Set out exactly every line of the entries below, starting at the line that holds "Task: Click the Parent" and stopping after the line that holds "Close the resonator".

(Beginning of Data shown)

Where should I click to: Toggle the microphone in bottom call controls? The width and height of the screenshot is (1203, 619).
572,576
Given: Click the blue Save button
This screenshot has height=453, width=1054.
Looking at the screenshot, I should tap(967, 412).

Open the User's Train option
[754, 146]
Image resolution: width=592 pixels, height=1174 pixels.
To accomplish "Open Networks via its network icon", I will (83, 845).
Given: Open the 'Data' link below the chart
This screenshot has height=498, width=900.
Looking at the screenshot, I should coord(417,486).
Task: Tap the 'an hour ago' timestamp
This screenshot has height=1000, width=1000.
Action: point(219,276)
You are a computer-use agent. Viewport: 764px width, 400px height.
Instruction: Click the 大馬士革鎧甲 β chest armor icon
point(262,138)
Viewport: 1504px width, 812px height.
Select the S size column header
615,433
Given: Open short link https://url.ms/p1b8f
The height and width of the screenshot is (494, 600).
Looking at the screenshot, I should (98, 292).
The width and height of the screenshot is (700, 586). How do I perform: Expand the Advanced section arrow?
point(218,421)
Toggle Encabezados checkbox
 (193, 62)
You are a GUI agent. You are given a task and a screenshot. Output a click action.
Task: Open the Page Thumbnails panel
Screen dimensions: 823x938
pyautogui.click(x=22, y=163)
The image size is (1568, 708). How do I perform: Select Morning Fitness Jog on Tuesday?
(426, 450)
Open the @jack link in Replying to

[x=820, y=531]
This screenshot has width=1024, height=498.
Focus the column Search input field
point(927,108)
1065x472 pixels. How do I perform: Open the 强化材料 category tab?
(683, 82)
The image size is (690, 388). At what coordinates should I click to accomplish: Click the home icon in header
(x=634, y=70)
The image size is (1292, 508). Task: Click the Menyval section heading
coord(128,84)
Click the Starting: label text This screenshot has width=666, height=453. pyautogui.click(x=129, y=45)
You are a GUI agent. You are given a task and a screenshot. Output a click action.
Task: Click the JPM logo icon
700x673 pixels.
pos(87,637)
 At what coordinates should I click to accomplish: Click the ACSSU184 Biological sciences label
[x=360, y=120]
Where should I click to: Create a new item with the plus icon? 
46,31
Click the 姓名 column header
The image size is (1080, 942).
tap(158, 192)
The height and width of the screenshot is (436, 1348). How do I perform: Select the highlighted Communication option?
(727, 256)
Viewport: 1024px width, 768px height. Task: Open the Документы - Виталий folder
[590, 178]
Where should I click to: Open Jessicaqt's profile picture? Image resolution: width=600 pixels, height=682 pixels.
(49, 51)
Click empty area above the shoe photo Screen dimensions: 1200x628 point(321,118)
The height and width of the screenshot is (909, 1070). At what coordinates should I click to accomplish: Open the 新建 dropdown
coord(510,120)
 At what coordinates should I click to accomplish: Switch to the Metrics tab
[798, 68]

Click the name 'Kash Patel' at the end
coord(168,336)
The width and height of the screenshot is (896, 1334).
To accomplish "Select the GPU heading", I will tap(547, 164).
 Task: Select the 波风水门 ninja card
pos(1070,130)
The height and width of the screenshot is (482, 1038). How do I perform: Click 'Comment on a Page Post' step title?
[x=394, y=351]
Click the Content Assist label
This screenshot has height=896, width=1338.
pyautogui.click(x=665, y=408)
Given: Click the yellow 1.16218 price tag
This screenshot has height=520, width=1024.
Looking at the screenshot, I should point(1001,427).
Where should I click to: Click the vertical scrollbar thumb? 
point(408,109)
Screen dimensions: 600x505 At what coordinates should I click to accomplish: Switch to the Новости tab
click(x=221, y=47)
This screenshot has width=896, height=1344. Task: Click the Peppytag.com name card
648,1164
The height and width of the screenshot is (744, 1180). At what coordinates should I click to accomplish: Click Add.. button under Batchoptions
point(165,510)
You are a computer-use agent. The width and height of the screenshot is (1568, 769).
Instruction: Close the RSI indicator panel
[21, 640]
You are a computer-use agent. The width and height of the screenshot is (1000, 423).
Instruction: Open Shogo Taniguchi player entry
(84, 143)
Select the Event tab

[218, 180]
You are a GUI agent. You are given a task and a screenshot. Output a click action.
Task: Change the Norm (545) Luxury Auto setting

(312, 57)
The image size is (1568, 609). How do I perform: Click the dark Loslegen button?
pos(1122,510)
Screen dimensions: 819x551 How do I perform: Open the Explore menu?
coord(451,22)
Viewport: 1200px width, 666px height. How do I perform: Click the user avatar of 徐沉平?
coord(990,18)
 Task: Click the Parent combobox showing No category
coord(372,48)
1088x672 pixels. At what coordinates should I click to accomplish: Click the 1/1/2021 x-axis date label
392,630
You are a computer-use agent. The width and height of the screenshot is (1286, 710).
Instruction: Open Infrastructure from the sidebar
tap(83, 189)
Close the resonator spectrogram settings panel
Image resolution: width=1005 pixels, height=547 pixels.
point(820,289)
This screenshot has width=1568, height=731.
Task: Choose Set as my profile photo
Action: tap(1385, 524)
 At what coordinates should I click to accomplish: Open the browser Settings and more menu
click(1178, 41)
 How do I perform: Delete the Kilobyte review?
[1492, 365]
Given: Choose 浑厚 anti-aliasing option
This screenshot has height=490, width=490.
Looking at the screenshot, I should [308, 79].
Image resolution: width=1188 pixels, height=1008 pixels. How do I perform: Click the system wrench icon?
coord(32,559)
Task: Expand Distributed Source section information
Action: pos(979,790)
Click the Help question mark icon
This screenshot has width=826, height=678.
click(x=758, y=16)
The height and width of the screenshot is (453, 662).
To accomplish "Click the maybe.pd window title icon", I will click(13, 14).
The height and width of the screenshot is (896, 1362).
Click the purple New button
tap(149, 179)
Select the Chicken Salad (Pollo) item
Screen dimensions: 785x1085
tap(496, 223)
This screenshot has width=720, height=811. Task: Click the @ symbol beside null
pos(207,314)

(End of Data shown)

## Reply to the task:
 Task: Click the Parent combobox showing No category
coord(372,48)
1088x672 pixels. At what coordinates should I click to accomplish: Click the 1/1/2021 x-axis date label
392,630
You are a computer-use agent. The width and height of the screenshot is (1286, 710).
Instruction: Open Infrastructure from the sidebar
tap(83, 189)
Close the resonator spectrogram settings panel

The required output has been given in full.